TEXTAUSZUG
'''

Es sei ihm darum gegangen, möglichst viele »Ungläubige« zu töten. Das seien für ihn alle gewesen, die in der westlichen freiheitlichen Gesellschaft und nicht nach der Scharia lebten. Er war 2016 nach Deutschland gekommen, hatte einen Asylantrag gestellt und eine Aufenthaltserlaubnis erhalten.
Im Umkleide- und Duschbereich der Filiale einer bekannten Fitnessstudio-Kette soll der Syrer am 18. April nacheinander drei männlichen Studiobesuchern zum Teil mehrfach ein Messer in den Oberkörper gerammt haben.
Erst wütete er in der Umkleide, dann in der Dusche. Einen Helfer, der hinzueilte, um die Blutung eines der Schwerverletzten mit einem Handtuch zu stoppen, soll er noch von hinten angegriffen und ihm zwei Mal in den Oberschenkel gestochen haben, bevor er aus dem Studio türmen und verschwinden konnte.
Einer der Verletzten sei nach dem Mordversuch »dem Siechtum verfallen«. Andere büßten durch die Stiche mit 21 Zentimeter langer Messerklinge Organe ein.
Spurenanalyse führte zu einem Mordverdacht
Die Sicherheitsbehörden lösten Großalarm aus. Der Tatort lag nur eine Straße vom Duisburger Rathaus entfernt. Spezialkräfte mit Maschinenpistolen riegelten das Fitnessstudio ab. Der Messerstecher konnte dennoch verschwinden, wurde aber Ermittlern zufolge von mehreren Überwachungskameras gefilmt: von einem Restaurant, einem Bekleidungsgeschäft und einer Straßenbahnhaltestelle in der Nähe des Tatortes.
Die Spurenanalyse brachte dann die Fitnessstudio-Attacke mit einem Mord in der Duisburger Altstadt neun Tage zuvor zusammen. Durch eine DNA-Spur an einem Schuh geriet der Syrer zusätzlich als mutmaßlicher Mörder des 35-Jährigen Irfan unter Verdacht, der an Ostern mit 28 Messerstichen getötet worden war. An dem Schuh des Angeklagten wurden sowohl DNA-Spuren des getöteten 35-Jährigen, als auch von einem der Opfer aus dem Fitnessstudio gefunden.
Von Stichen in schneller Folge berichtet Jochen Weingarten, Vertreter der Bundesanwaltschaft im Fall der ersten Tat am 9. April: in Hals, Nacken und Bauch »bis zum Austritt von Organen«. Nach beiden Bluttaten waren die Ermittler zunächst nicht von islamistischem Terror ausgegangen.

'''

ÜBUNGSDATEN
'''

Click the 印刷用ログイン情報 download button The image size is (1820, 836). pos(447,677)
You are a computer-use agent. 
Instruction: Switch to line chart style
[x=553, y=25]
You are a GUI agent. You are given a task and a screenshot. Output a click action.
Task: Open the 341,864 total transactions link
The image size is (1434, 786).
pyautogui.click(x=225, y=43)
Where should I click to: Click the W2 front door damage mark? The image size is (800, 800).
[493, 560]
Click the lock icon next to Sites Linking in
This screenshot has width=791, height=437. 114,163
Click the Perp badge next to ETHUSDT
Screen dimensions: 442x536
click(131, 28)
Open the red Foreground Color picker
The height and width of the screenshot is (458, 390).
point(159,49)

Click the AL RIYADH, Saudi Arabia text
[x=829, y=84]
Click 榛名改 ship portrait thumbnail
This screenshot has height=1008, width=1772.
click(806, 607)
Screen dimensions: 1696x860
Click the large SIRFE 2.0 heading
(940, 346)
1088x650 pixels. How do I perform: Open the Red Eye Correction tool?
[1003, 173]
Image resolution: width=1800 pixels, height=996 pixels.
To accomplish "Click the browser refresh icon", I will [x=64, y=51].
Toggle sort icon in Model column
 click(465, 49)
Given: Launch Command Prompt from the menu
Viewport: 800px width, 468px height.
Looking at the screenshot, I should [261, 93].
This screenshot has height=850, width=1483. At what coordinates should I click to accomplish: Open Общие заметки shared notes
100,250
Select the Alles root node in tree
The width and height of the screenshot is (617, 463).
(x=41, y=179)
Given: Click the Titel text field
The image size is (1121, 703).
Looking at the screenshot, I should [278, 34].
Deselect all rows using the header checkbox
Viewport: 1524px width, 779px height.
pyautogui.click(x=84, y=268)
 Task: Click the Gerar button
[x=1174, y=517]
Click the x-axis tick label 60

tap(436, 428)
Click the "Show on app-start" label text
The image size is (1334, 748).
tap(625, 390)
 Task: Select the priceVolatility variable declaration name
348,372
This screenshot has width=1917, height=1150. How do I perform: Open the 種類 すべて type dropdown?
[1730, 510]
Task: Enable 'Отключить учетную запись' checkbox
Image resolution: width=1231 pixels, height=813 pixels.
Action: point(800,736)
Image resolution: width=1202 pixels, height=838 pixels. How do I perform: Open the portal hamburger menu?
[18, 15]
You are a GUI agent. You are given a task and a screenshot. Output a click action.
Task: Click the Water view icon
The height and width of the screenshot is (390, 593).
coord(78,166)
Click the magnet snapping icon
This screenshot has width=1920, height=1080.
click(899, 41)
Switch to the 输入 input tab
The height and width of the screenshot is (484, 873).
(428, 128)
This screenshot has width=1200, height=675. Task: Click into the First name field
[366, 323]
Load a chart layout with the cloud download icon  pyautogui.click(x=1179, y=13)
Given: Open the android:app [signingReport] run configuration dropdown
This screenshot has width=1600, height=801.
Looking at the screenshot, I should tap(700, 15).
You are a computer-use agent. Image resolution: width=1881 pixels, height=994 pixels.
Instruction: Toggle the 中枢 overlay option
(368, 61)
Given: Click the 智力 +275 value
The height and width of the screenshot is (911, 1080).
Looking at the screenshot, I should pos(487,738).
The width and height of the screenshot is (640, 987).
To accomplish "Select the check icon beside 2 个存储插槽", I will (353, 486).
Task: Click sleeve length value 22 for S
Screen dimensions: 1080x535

'''

AUFGABEN
• 1. Fasse den Textauszug über die Messerangriffe in Duisburg in zwei Sätzen zusammen.
• 2. Schreibe aus dem Textauszug über die Messerangriffe in Duisburg alles von „Spurenanalyse führte zu“ bis hinunter zu „Nähe des Tatortes.“ ab.
• 3. Schreibe den Textauszug über die Messerangriffe in Duisburg im Anschluss an seinen letzten Satz weiter.

LÖSUNGEN
• 1. Ein Syrer soll am 18. April im Umkleide- und Duschbereich eines Fitnessstudios nahe dem Duisburger Rathaus drei Männer und einen Helfer mit einem Messer angegriffen haben, weil es ihm darum gegangen sei, möglichst viele »Ungläubige« zu töten. Durch eine DNA-Spur an seinem Schuh geriet er zudem in Verdacht, neun Tage zuvor in der Duisburger Altstadt einen 35-Jährigen mit 28 Messerstichen getötet zu haben.

• 2.
Spurenanalyse führte zu einem Mordverdacht
Die Sicherheitsbehörden lösten Großalarm aus. Der Tatort lag nur eine Straße vom Duisburger Rathaus entfernt. Spezialkräfte mit Maschinenpistolen riegelten das Fitnessstudio ab. Der Messerstecher konnte dennoch verschwinden, wurde aber Ermittlern zufolge von mehreren Überwachungskameras gefilmt: von einem Restaurant, einem Bekleidungsgeschäft und einer Straßenbahnhaltestelle in der Nähe des Tatortes.

• 3.
Als zwei Bekannte des Syrers ihn »100-prozentig« auf Aufnahmen aus Überwachungskameras wiedererkannten und sich bei der Polizei meldeten, konnte eine Spezialeinheit den Mann in seiner Wohnung unweit der Tatorte festnehmen.
Aussagebereit - oder doch nicht?
Erst bei der Sichtung seines Mobiltelefons und der Durchsuchung der Wohnung wurden den Ermittlern klar, was hinter dem scheinbar sinnlos anmutenden Blutrausch gesteckt haben dürfte.
Der Angeklagte bestätigte am Montag seine Personalien und schloss eine Einlassung zu den Tatvorwürfen am nächsten Verhandlungstag nicht aus, wenn denn noch ein weiterer Tag geplant sei. Die Frage erstaune ihn, es seien noch 17 weitere Verhandlungstage geplant, antwortete ihm der Vorsitzende Richter Jan van Lessen.
Der Duisburger Verteidiger des Syrers wollte dessen vermeintliche plötzliche Aussagebereitschaft im Anschluss an den Prozessauftakt weder bestätigen noch dementieren. Bislang hat sein Mandant zu den Vorwürfen geschwiegen.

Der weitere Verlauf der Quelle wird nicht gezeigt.